Ж — жизнь. Предмет, о котором заботятся, пока его имеют (в отличие от денег). Жизни у ди-пи нету.
3 — занятия. Занимают другу друга небольшие суммы в долг без отдачи (большие получить труднее). В современном масштабе занимаются целые страны. Чей это долг — неизвестно, а насчет отдачи поется в одной персидской песне: "От границ до Тегерана три дня пути, а от Тегерана до границы гораздо больше…" <…>
М-м-м-м — отвечает ди-пи на вопрос комиссии, кто он такой. "Я, собственно говоря, югослав, но родился в Литве, проживал до 38-го года в Румынии, а по национальности и религии — штатенлос, польский подданный. Из иностранных языков, кроме русского, разумею украинский". Комиссия обычно мало вразумляется. Настоящих людей нету.
Н — нет документов. Никаких. Одна из наиболее характерных особенностей племени ди-пи. <…>
Р — Родина. Над утратой ее пролито немало горьких слез, но дипилогическое объявление о потере гласит так: "Потеряна горячо любимая родина. Умоляем не возвращать"» [21].

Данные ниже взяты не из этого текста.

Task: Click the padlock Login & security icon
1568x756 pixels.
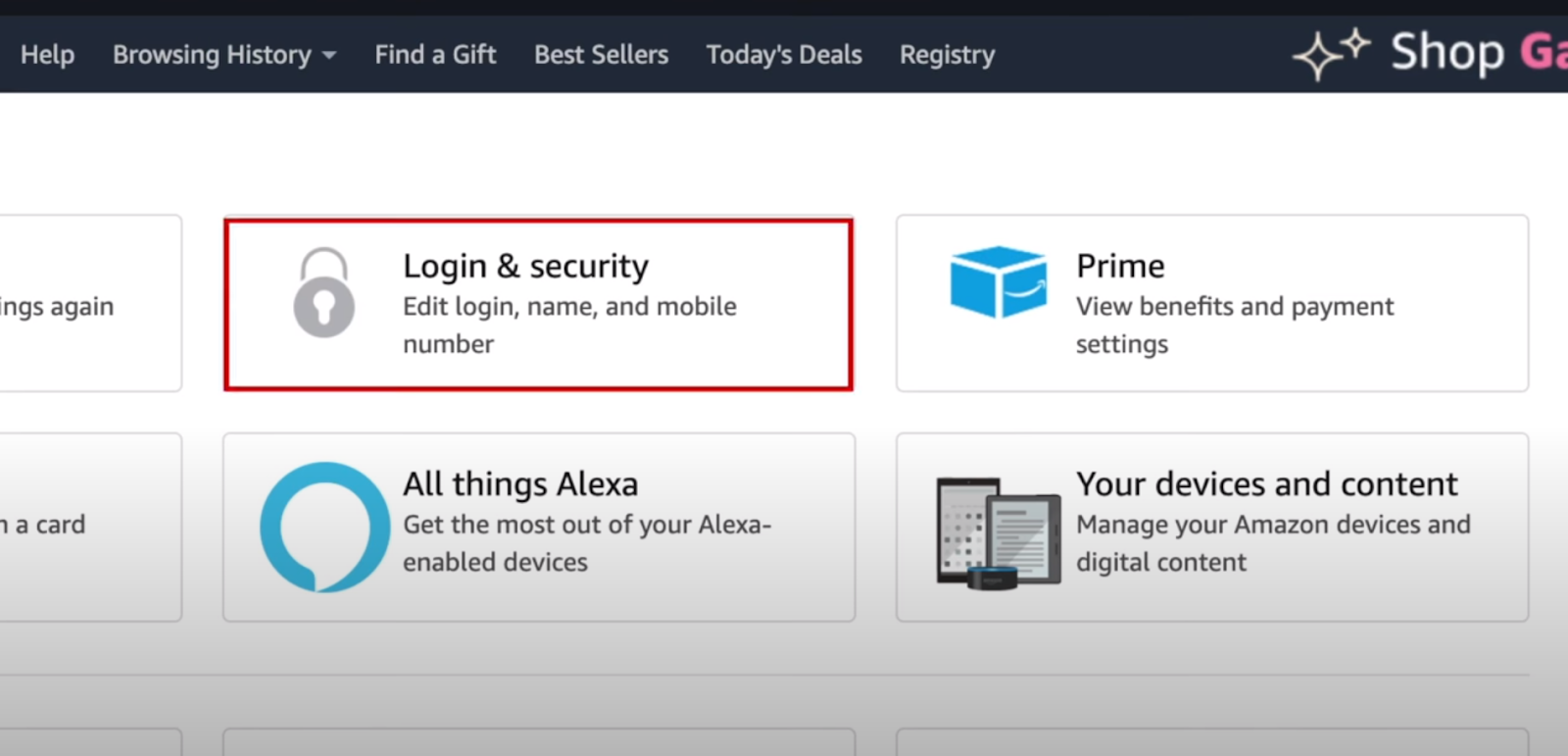Action: [x=323, y=292]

А в «казармах СС» под Мюнхеном шла своя жизнь. Татьяна Фесенко, жившая там вместе с другими «ди-пи», рассказывает о том, как однажды ей повезло — устроилась переводчицей и секретарем при директрисе лагерей «ди-пи» всего мюнхенского района:
«С этой радостной вестью я и спешу к моим близким, ждущим меня в одной из крошечных клетушек, на которые при помощи шкафов и немецких армейских одеял разделены просторные помещения казармы. Шутники, давая свой адрес, говорят примерно так:
— Стучите три раза подряд в четвертое одеяло справа… <…> В одном из углов между шкафом и одеялом уже расположилась семья Матвеевых. О радости встречи говорить не приходится. И Люша, и Ваня, и Ольга Николаевна 'Старшая" — Люшина мать, были в январе 1947 года такими же интересными и живыми людьми, хотя на их лицах читалась печать безмерной усталости».[22]